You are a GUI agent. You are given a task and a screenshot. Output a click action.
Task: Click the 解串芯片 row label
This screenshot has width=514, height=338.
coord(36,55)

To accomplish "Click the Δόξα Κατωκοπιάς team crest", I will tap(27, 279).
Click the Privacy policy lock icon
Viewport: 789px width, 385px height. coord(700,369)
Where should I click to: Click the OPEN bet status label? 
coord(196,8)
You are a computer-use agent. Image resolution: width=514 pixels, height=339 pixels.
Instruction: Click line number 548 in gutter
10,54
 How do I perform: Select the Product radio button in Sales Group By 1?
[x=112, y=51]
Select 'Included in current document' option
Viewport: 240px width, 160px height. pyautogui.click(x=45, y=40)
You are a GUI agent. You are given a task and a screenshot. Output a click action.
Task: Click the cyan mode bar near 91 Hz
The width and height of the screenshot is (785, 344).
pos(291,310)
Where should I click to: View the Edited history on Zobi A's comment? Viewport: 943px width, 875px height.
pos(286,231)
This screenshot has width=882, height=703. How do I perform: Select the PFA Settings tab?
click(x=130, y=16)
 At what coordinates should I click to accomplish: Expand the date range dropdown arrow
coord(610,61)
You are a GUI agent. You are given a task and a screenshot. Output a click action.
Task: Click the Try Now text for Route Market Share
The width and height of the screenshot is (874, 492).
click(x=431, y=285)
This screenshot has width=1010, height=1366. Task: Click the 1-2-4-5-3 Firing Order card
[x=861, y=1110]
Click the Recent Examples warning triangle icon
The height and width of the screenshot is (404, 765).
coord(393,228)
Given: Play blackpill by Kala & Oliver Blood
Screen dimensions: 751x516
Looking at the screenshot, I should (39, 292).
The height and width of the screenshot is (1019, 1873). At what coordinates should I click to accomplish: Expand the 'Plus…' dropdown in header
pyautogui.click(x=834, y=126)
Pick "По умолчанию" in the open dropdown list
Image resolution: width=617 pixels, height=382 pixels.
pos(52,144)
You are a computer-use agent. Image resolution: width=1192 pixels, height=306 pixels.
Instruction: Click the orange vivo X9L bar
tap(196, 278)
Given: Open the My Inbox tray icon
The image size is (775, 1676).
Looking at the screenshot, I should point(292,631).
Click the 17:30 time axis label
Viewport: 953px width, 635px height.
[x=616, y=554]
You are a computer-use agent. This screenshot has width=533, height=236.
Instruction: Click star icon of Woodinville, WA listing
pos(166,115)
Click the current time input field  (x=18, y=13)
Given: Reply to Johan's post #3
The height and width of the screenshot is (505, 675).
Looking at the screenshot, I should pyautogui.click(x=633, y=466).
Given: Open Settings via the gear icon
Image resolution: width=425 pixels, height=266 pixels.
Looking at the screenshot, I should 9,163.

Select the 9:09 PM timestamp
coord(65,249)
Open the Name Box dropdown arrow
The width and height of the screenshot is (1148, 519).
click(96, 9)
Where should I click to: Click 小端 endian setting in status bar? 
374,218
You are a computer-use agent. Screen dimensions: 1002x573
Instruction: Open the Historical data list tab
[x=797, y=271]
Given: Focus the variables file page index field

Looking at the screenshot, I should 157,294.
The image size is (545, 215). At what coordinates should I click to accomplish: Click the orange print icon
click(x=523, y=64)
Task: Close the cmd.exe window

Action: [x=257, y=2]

● ● ● ● ● ● ●

**Problem details**
All lines from the one that has "Given: Reply to Johan's post #3" through the end of the material above should be returned exactly; omit the rest.

**Task output**
Given: Reply to Johan's post #3
The height and width of the screenshot is (505, 675).
Looking at the screenshot, I should pyautogui.click(x=633, y=466).
Given: Open Settings via the gear icon
Image resolution: width=425 pixels, height=266 pixels.
Looking at the screenshot, I should 9,163.

Select the 9:09 PM timestamp
coord(65,249)
Open the Name Box dropdown arrow
The width and height of the screenshot is (1148, 519).
click(96, 9)
Where should I click to: Click 小端 endian setting in status bar? 
374,218
You are a computer-use agent. Screen dimensions: 1002x573
Instruction: Open the Historical data list tab
[x=797, y=271]
Given: Focus the variables file page index field

Looking at the screenshot, I should 157,294.
The image size is (545, 215). At what coordinates should I click to accomplish: Click the orange print icon
click(x=523, y=64)
Task: Close the cmd.exe window

Action: [x=257, y=2]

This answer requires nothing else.